§ **Work required**
From the line containing "Construction Management (573, 1270)" through the end of the entries, please repeat every line exactly and nothing more; the pictures do not belong in the copy.

Start of Records provided

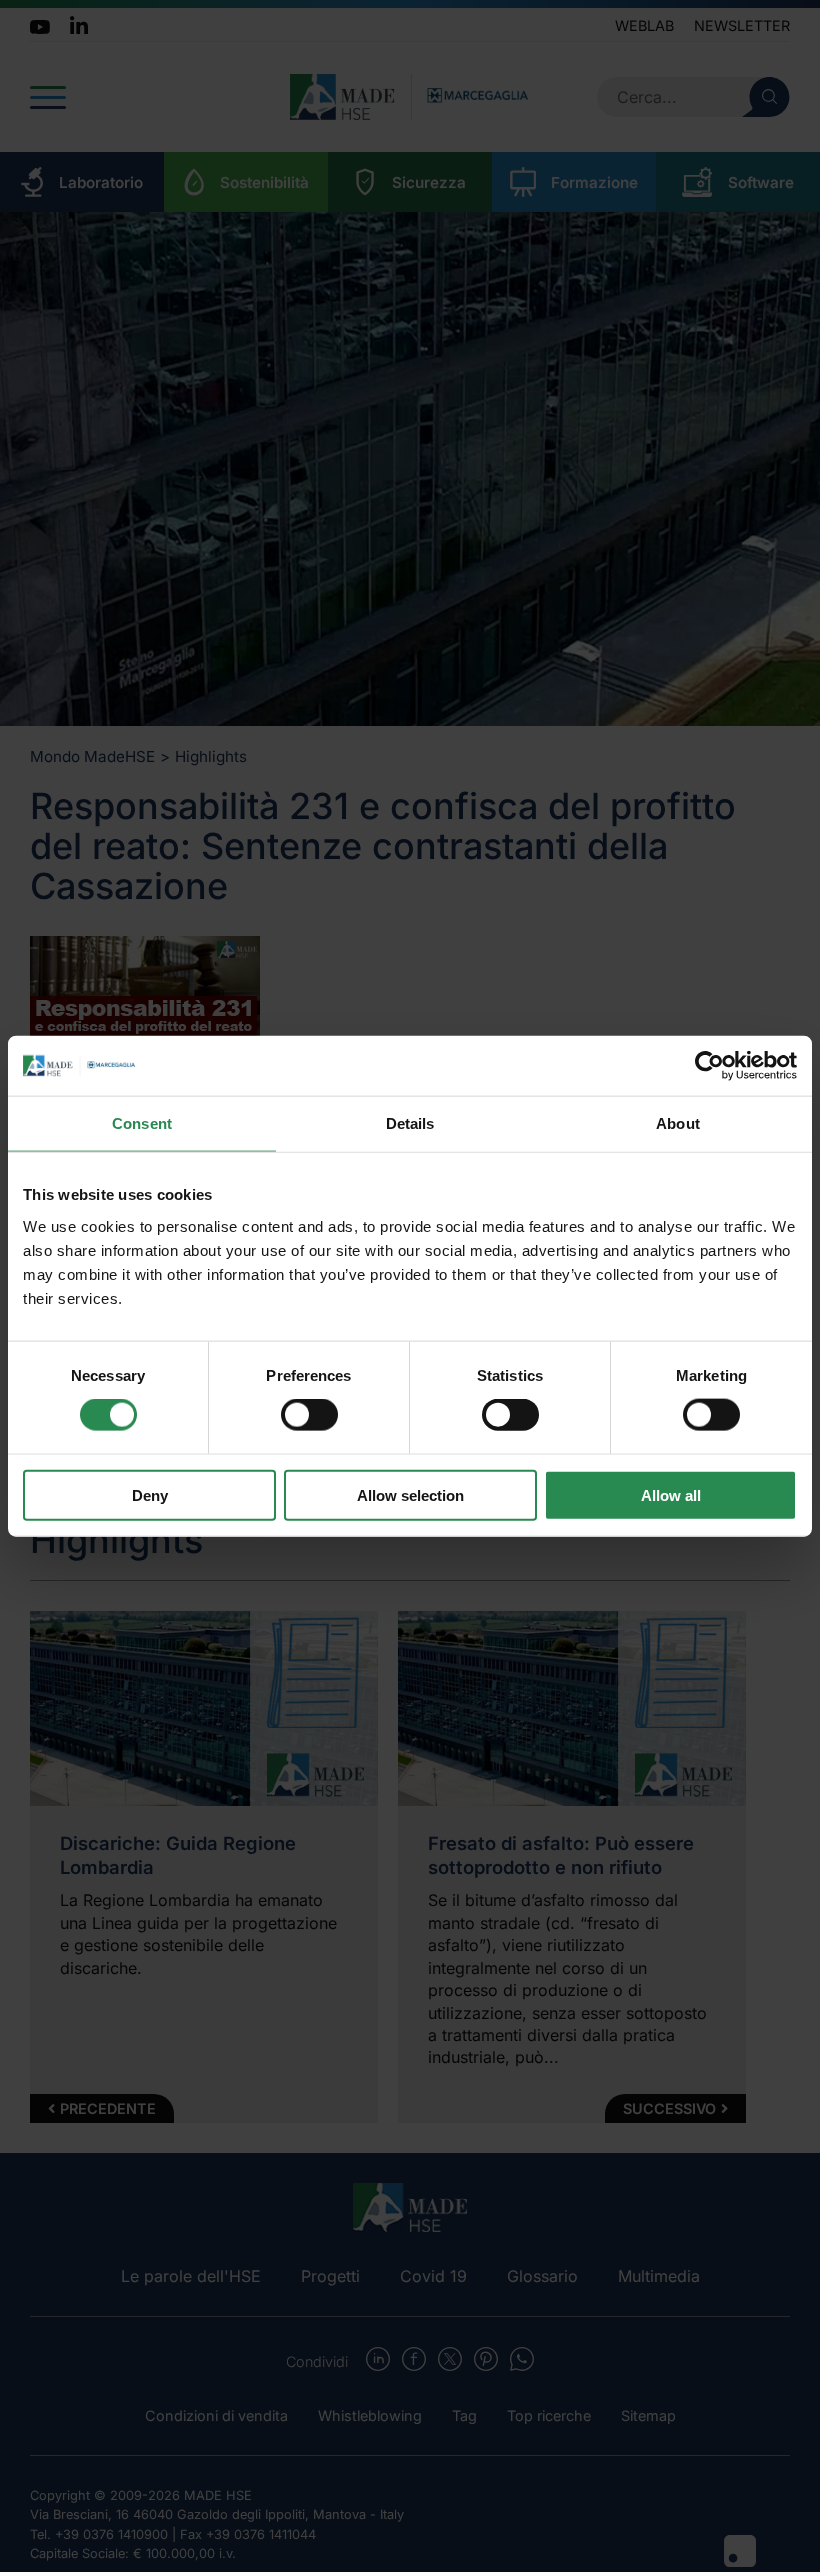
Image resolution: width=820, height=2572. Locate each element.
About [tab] (678, 1123)
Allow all (671, 1494)
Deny (150, 1494)
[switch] (309, 1415)
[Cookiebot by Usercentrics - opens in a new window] (709, 1066)
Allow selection (410, 1494)
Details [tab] (410, 1123)
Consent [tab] (142, 1123)
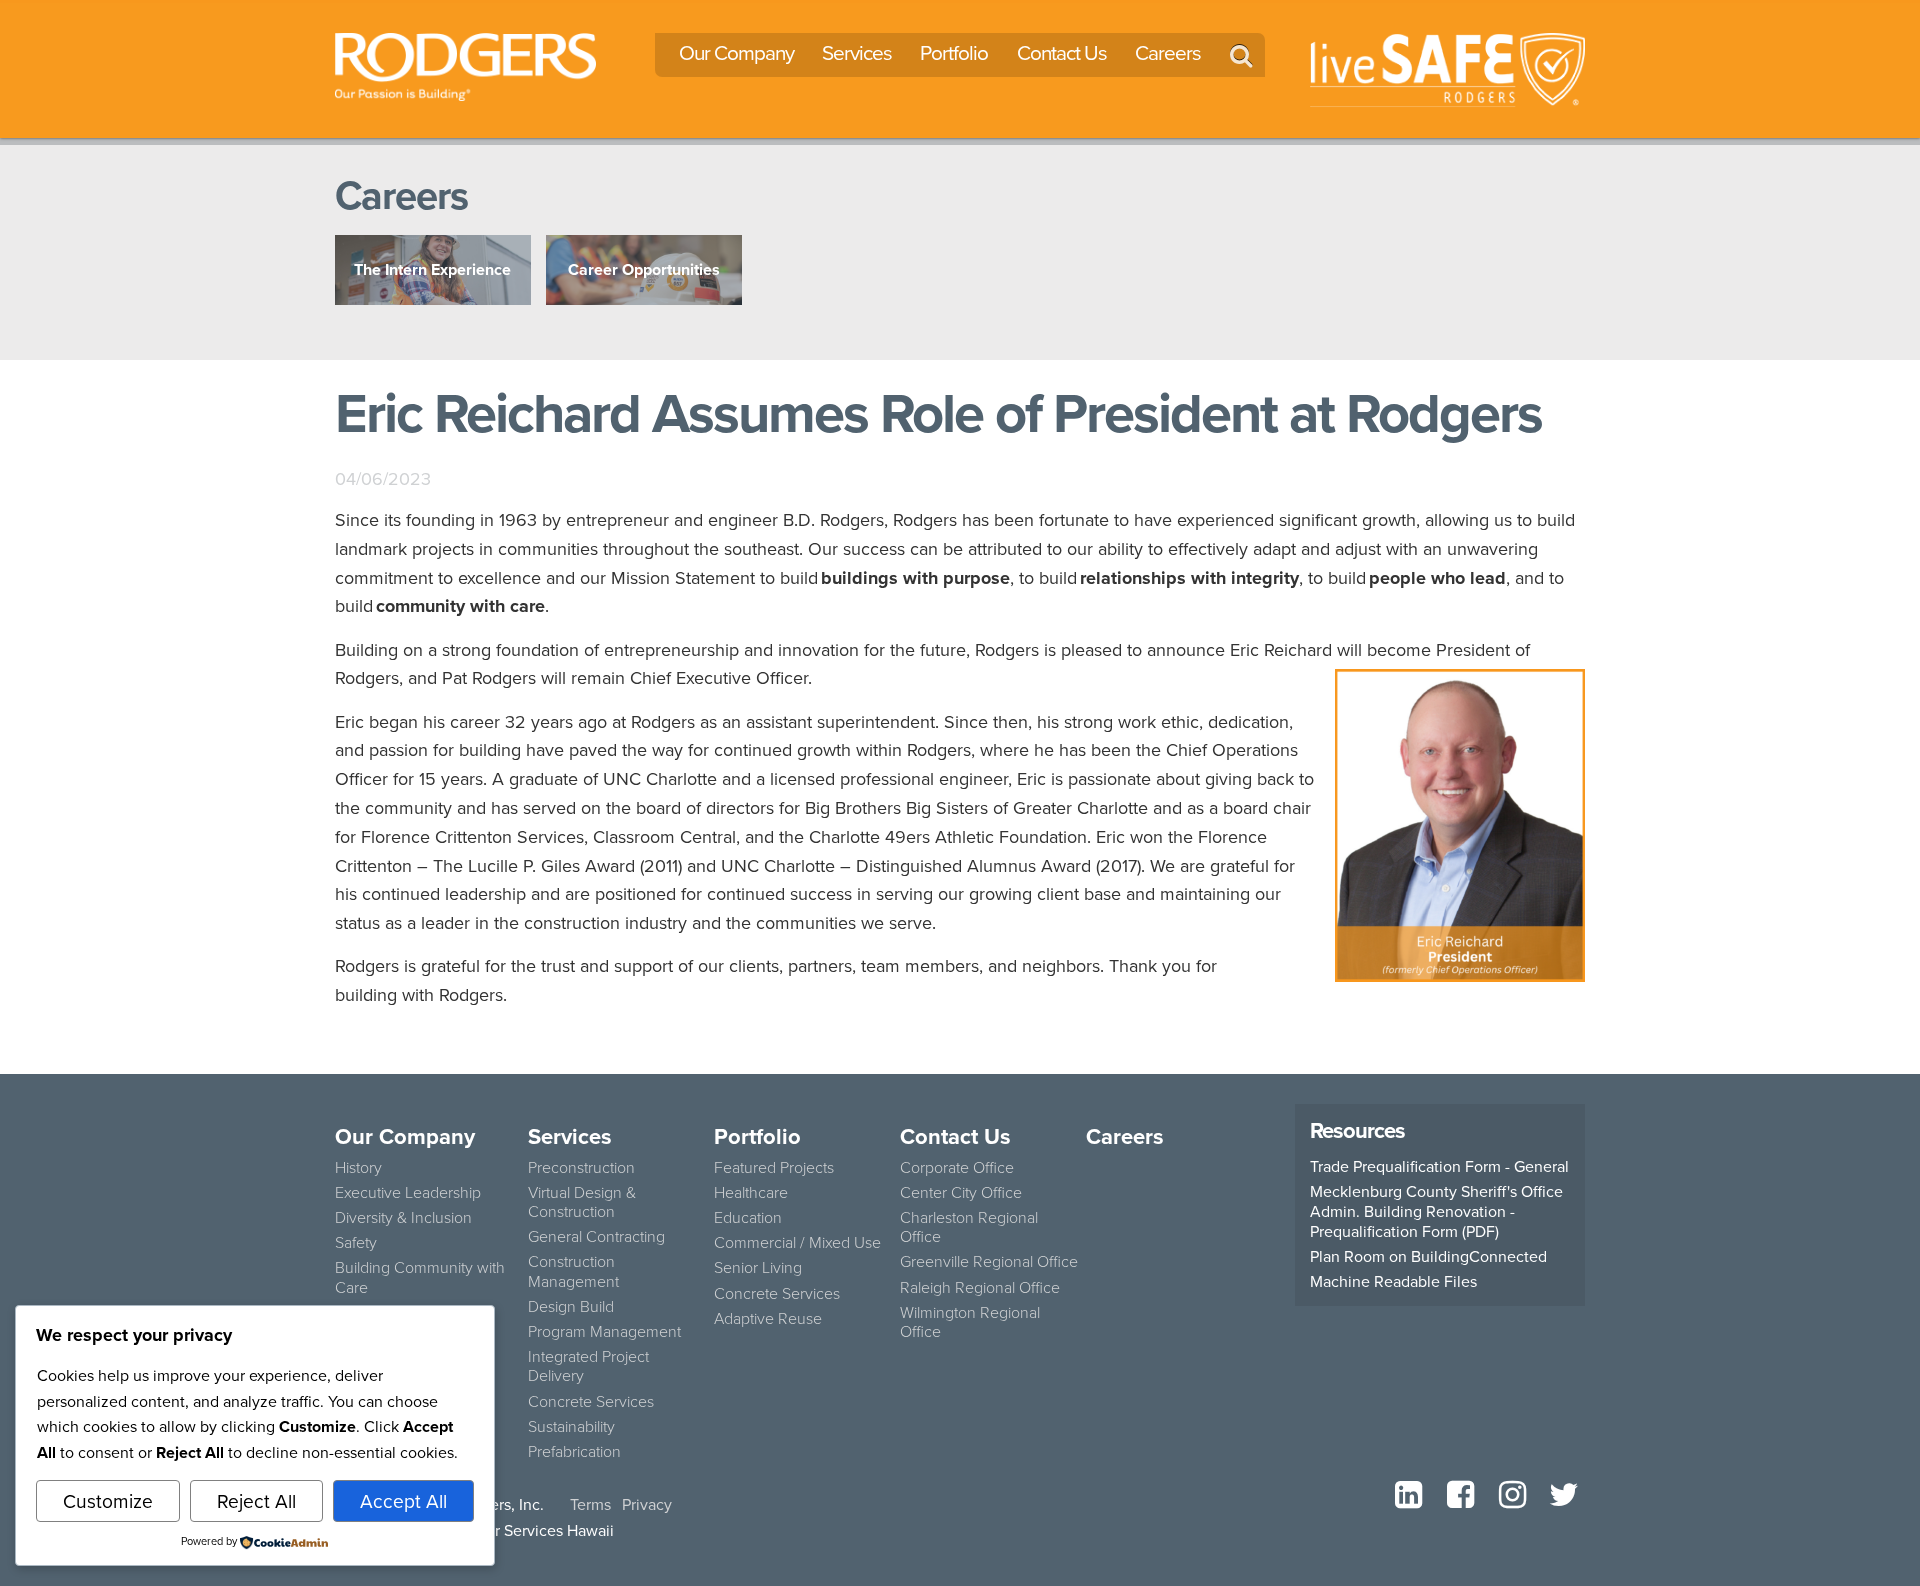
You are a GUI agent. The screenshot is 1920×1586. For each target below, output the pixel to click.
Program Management (604, 1331)
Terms (590, 1504)
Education (748, 1217)
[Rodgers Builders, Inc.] (465, 64)
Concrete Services (591, 1401)
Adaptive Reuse (768, 1318)
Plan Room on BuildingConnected (1428, 1256)
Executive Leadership (408, 1192)
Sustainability (571, 1426)
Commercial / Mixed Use (797, 1242)
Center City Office (961, 1192)
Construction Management (573, 1270)
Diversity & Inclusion (403, 1217)
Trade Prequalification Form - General (1439, 1166)
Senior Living (758, 1267)
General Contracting (596, 1236)
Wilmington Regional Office (970, 1321)
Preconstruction (581, 1167)
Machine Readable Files (1393, 1281)
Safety (356, 1242)
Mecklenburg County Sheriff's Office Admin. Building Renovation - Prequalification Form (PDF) (1436, 1211)
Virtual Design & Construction (582, 1201)
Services (857, 52)
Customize (108, 1500)
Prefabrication (574, 1451)
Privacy (647, 1504)
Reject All (256, 1500)
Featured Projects (774, 1167)
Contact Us (1062, 52)
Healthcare (751, 1192)
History (358, 1167)
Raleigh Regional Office (980, 1287)
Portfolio (954, 52)
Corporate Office (957, 1167)
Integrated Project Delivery (588, 1365)
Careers (1168, 52)
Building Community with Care (420, 1276)
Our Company (736, 52)
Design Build (571, 1306)
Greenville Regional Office (989, 1261)
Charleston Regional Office (969, 1226)
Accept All (403, 1500)
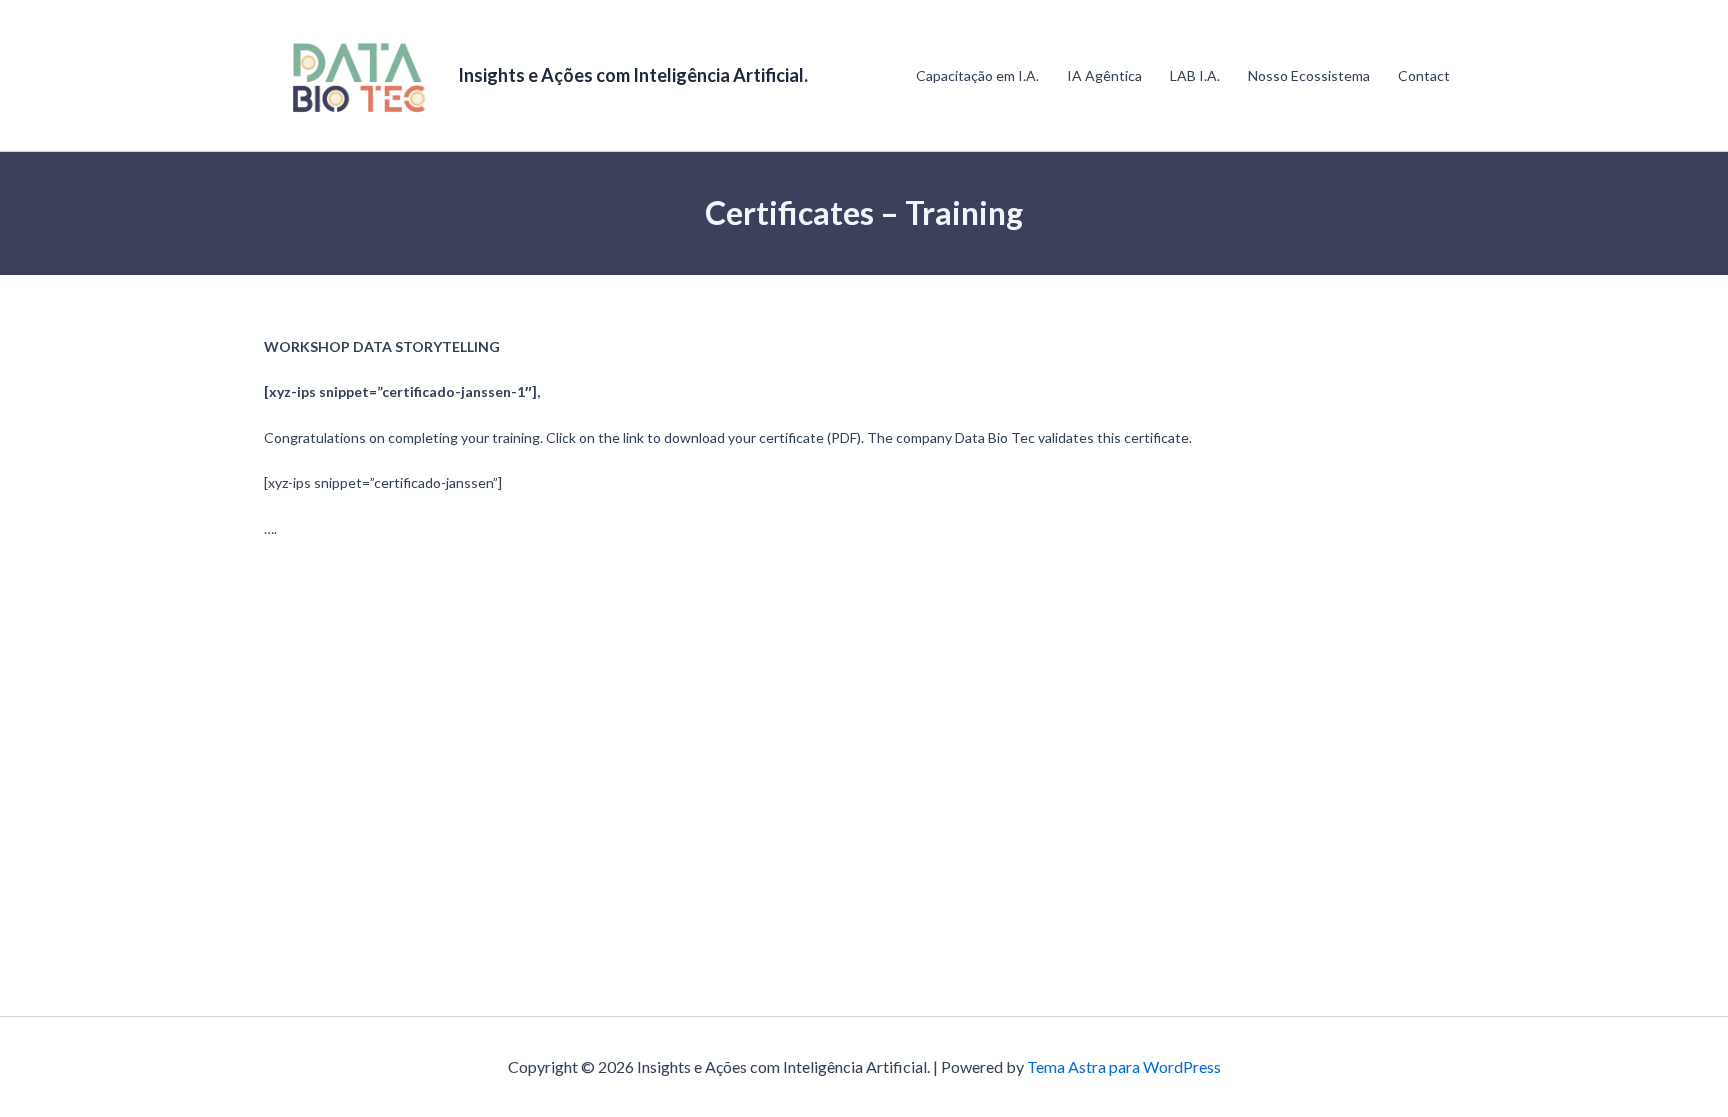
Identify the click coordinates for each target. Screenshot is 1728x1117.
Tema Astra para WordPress (1124, 1066)
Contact (1424, 75)
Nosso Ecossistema (1309, 75)
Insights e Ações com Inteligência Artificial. (633, 75)
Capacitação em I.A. (977, 75)
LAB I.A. (1195, 75)
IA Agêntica (1104, 75)
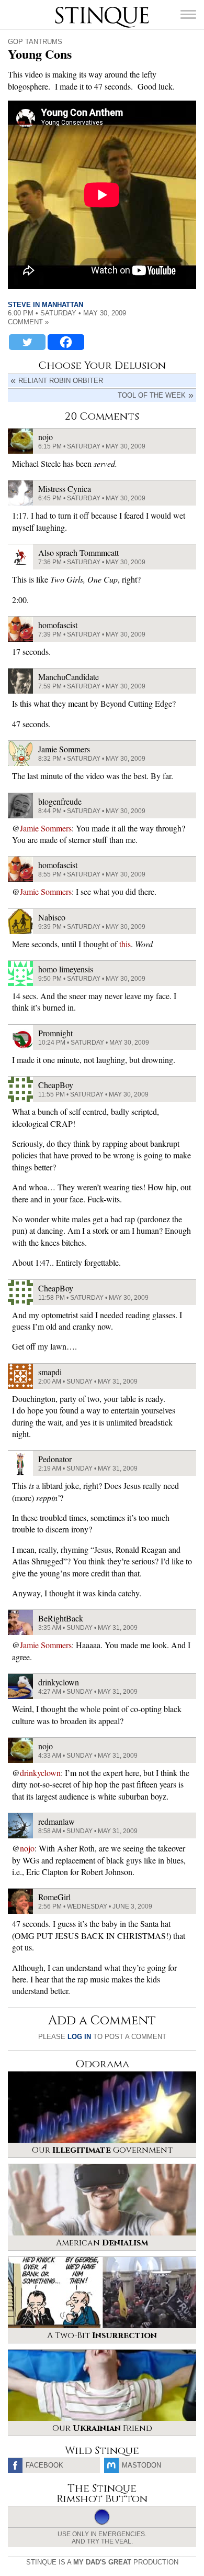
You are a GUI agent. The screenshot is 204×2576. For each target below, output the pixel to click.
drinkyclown (40, 1772)
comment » (28, 322)
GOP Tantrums (35, 42)
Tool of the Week (152, 395)
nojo (27, 1848)
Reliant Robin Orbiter (60, 381)
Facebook (44, 2465)
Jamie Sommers (46, 828)
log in (79, 2037)
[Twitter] (27, 342)
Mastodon (141, 2465)
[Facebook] (66, 342)
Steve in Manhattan (45, 305)
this (125, 943)
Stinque (64, 8)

End of Records provided

§ **Reply**
Construction Management (573, 1270)
Diversity & Inclusion (403, 1217)
Trade Prequalification Form - General (1439, 1166)
Senior Living (758, 1267)
General Contracting (596, 1236)
Wilmington Regional Office (970, 1321)
Preconstruction (581, 1167)
Machine Readable Files (1393, 1281)
Safety (356, 1242)
Mecklenburg County Sheriff's Office Admin. Building Renovation - Prequalification Form (PDF) (1436, 1211)
Virtual Design & Construction (582, 1201)
Services (857, 52)
Customize (108, 1500)
Prefabrication (574, 1451)
Privacy (647, 1504)
Reject All (256, 1500)
Featured Projects (774, 1167)
Contact Us (1062, 52)
Healthcare (751, 1192)
History (358, 1167)
Raleigh Regional Office (980, 1287)
Portfolio (954, 52)
Corporate Office (957, 1167)
Integrated Project Delivery (588, 1365)
Careers (1168, 52)
Building Community with Care (420, 1276)
Our Company (736, 52)
Design Build (571, 1306)
Greenville Regional Office (989, 1261)
Charleston Regional Office (969, 1226)
Accept All (403, 1500)
Identify the click coordinates for each target. Screenshot is 1728x1117.
Tema Astra para WordPress (1124, 1066)
Contact (1424, 75)
Nosso Ecossistema (1309, 75)
Insights e Ações com Inteligência Artificial. (633, 75)
Capacitação em I.A. (977, 75)
LAB I.A. (1195, 75)
IA Agêntica (1104, 75)
You are a GUI agent. The screenshot is 204×2576. For each target below, output the pixel to click.
drinkyclown (40, 1772)
comment » (28, 322)
GOP Tantrums (35, 42)
Tool of the Week (152, 395)
nojo (27, 1848)
Reliant Robin Orbiter (60, 381)
Facebook (44, 2465)
Jamie Sommers (46, 828)
log in (79, 2037)
[Twitter] (27, 342)
Mastodon (141, 2465)
[Facebook] (66, 342)
Steve in Manhattan (45, 305)
this (125, 943)
Stinque (64, 8)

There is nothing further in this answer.